NHL Hockey Betting–Are ‘Expansion Teams’ Underrated?


In the previous article, we looked at the tendency of casual fans and bettors to ‘overrate’ and ‘overvalue’ the so-called ‘Original Six’ NHL teams. In this article, we’ll consider the flipside of that equation—are NHL expansion teams underrated?

From the mid 1940’s until 1967 the NHL had only six teams—we discussed these in detail in the previous article. These teams are known as the ‘Original Six’ and all six are still in the league today:

The ‘Original Six’ NHL teams are (in no particular order):

Montreal Canadiens
Boston Bruins
Toronto Maple Leafs
Chicago Blackhawks
Detroit Red Wings
New York Rangers

Expansion started in 1967—the NHL had a couple of reasons to expand. The first was ‘pent up demand’ for their product. Just as important at the time was the need to establish a presence in the rapidly growing California markets. For that reason, among the NHL’s first six expansion teams were franchises awarded to Los Angeles (the Los Angeles Kings) and San Francisco (the now defunct California Golden Seals).

Not included among the six expansion teams were any Canadian cities. This led to widespread anger North of the Border to the point that the league was compelled to act quickly to quell the outrage. In 1970, the NHL awarded franchises to Vancouver, BC (the Vancouver Canucks) and Buffalo, NY (the Buffalo Sabres). In 1972, the New York Islanders and Atlanta Flames would join the league and the pace of expansion would increase.

At the time, however, the league was very conservative about admitting new cities. This provided a market opening to the upstart World Hockey Association who raided the NHL for star players and located franchises in cities that had been slighted by the NHL. One of the more intelligent moves by the WHA was awarding franchises to what would be considered ‘mid level’ Canadian cities. The WHA would eventually fold and several of the teams would be admitted to the NHL—the Quebec Nordiques, Hartford Whalers, Edmonton Oilers and Winnipeg Jets. Since then, the NHL has located teams in Ottawa, Ontario and Calgary, Alberta. There’s speculation that more Canadian cities will be added in the future.

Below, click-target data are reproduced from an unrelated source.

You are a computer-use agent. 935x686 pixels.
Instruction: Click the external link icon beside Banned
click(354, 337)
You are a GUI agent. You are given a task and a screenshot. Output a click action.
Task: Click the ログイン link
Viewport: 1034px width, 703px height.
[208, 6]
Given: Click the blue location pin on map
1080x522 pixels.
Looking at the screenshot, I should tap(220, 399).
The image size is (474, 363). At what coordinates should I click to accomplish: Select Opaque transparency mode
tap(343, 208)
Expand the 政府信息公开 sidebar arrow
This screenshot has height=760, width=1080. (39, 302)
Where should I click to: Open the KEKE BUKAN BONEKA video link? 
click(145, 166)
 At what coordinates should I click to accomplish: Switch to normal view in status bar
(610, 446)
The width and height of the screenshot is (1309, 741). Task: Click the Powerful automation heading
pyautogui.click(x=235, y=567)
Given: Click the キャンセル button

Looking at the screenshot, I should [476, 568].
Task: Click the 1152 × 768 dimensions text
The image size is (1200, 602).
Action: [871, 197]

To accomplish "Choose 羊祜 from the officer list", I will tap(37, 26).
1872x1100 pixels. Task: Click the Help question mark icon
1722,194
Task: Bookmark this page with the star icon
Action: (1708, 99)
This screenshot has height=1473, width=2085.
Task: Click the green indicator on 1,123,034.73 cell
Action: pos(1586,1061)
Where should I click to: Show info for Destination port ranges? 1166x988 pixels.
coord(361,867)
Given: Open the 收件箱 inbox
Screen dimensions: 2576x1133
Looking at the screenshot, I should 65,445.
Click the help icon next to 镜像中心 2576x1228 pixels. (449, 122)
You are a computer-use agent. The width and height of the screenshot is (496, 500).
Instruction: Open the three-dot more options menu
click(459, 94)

In our discussion of the ‘Original Six’ teams we examined several factors that contributes to the prevailing perception that the older teams are competitively superior. While serious sports bettors are quick to change their opinion of a specific team on a dime, the general public isn’t quite as eager to embrace change. In fact, in the minds of casual fans (and bettors) change comes slowly and until recently their perception of the so-called expansion teams were still colored by the ‘Wild West’ days of the 1970’s and early 1980’s. The World Hockey Association had many franchises move, disband and flat out disappear. The NHL was never quite as ‘fly by night’ but they did have some dubious failures including the Kansas City Scouts, Colorado Rockies (not to be confused with the very successful Avalanche or the baseball team of the same name) and the two year run of the Cleveland Barons (the relocated California Golden Seals).

It’s also important to remember that back in the 1970’s no one did any favors for expansion teams. They were expected to make do with the dregs of the league and struggle for a number of seasons. Although they eventually would become one of the league’s elite teams, the perception that many people have of expansion teams is still clouded by the 1975-1976 Washington Capitals. The first year of existence for the current President’s Cup champion was a nightmare—they finished their first season with a record of 8-67-5 and a mere 21 points—or 99 fewer than the 2015-2016 Caps earned during the season. The new teams coming over from the WHA were also gutted to the benefit of the existing teams in the league.

That’s changed considerably in the past decade or so. Now the other teams in the league and the NHL leadership recognize that it’s better for everyone if expansion teams are at least reasonably competitive. The marketplace for signing and trading players has also changed dramatically—in a league with free agency and salary caps it’s a much level playing field for everyone concerned. That’s why expansion teams can quickly become competitive in most sports.

That being said, perception dies hard and many ‘squares’ or those inexperienced at NHL hockey betting will still gravitate toward the ‘established’ team in a hypothetical matchup between them and an expansion team. The current qualitative situation of the team is of secondary concern. Assuming two evenly matched teams—let’s say it’s the New York Rangers and a second year expansion team—the recreational player will still gravitate toward the older, better known team.

This is a significant difference between casual sports bettors and professionals. Professionals for the most part don’t hold on to such sentimentality. They realize that they’re betting numbers, not teams and that the ‘brand name’ on the uniforms are of very little meaning.